Activity: Having read the material, return every line of it exactly.

Supplied entries:
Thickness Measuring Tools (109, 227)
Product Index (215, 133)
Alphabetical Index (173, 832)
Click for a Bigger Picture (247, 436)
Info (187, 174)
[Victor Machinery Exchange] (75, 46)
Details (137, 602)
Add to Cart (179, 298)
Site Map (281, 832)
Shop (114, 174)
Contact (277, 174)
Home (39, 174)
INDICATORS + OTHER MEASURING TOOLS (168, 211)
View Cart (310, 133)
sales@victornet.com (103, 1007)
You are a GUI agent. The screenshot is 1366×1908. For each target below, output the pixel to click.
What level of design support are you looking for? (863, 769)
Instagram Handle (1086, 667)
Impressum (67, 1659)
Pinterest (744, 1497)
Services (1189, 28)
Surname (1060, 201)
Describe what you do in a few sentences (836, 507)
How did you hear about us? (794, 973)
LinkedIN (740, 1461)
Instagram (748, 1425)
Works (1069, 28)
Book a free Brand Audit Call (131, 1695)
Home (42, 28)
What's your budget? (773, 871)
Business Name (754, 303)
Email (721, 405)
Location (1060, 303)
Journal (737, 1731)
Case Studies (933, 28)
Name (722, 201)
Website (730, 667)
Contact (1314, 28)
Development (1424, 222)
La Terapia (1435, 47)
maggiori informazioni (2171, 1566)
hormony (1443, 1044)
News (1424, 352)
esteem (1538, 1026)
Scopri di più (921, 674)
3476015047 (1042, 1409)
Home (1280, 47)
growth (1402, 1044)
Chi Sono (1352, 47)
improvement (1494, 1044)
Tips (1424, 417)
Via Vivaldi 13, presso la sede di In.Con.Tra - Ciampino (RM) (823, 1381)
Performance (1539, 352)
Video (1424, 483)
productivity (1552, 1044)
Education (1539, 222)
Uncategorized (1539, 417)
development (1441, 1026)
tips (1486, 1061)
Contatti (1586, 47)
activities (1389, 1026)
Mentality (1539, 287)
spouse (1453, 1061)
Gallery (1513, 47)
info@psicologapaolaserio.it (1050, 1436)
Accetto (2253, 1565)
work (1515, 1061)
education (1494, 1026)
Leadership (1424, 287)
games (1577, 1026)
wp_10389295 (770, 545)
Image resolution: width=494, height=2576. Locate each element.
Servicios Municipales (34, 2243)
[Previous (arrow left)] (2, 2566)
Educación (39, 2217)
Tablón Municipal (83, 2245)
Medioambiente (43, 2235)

Answer box:
Thickness Measuring Tools (109, 227)
Product Index (215, 133)
Alphabetical Index (173, 832)
Click for a Bigger Picture (247, 436)
Info (187, 174)
[Victor Machinery Exchange] (75, 46)
Details (137, 602)
Add to Cart (179, 298)
Site Map (281, 832)
Shop (114, 174)
Contact (277, 174)
Home (39, 174)
INDICATORS + OTHER MEASURING TOOLS (168, 211)
View Cart (310, 133)
sales@victornet.com (103, 1007)
You are a GUI agent. The screenshot is 1366×1908. For each target below, output the pixel to click.
What level of design support are you looking for? (863, 769)
Instagram Handle (1086, 667)
Impressum (67, 1659)
Pinterest (744, 1497)
Services (1189, 28)
Surname (1060, 201)
Describe what you do in a few sentences (836, 507)
How did you hear about us? (794, 973)
LinkedIN (740, 1461)
Instagram (748, 1425)
Works (1069, 28)
Book a free Brand Audit Call (131, 1695)
Home (42, 28)
What's your budget? (773, 871)
Business Name (754, 303)
Email (721, 405)
Location (1060, 303)
Journal (737, 1731)
Case Studies (933, 28)
Name (722, 201)
Website (730, 667)
Contact (1314, 28)
Development (1424, 222)
La Terapia (1435, 47)
maggiori informazioni (2171, 1566)
hormony (1443, 1044)
News (1424, 352)
esteem (1538, 1026)
Scopri di più (921, 674)
3476015047 (1042, 1409)
Home (1280, 47)
growth (1402, 1044)
Chi Sono (1352, 47)
improvement (1494, 1044)
Tips (1424, 417)
Via Vivaldi 13, presso la sede di In.Con.Tra - Ciampino (RM) (823, 1381)
Performance (1539, 352)
Video (1424, 483)
productivity (1552, 1044)
Education (1539, 222)
Uncategorized (1539, 417)
development (1441, 1026)
tips (1486, 1061)
Contatti (1586, 47)
activities (1389, 1026)
Mentality (1539, 287)
spouse (1453, 1061)
Gallery (1513, 47)
info@psicologapaolaserio.it (1050, 1436)
Accetto (2253, 1565)
work (1515, 1061)
education (1494, 1026)
Leadership (1424, 287)
games (1577, 1026)
wp_10389295 (770, 545)
Image resolution: width=494, height=2576. Locate each element.
Servicios Municipales (34, 2243)
[Previous (arrow left)] (2, 2566)
Educación (39, 2217)
Tablón Municipal (83, 2245)
Medioambiente (43, 2235)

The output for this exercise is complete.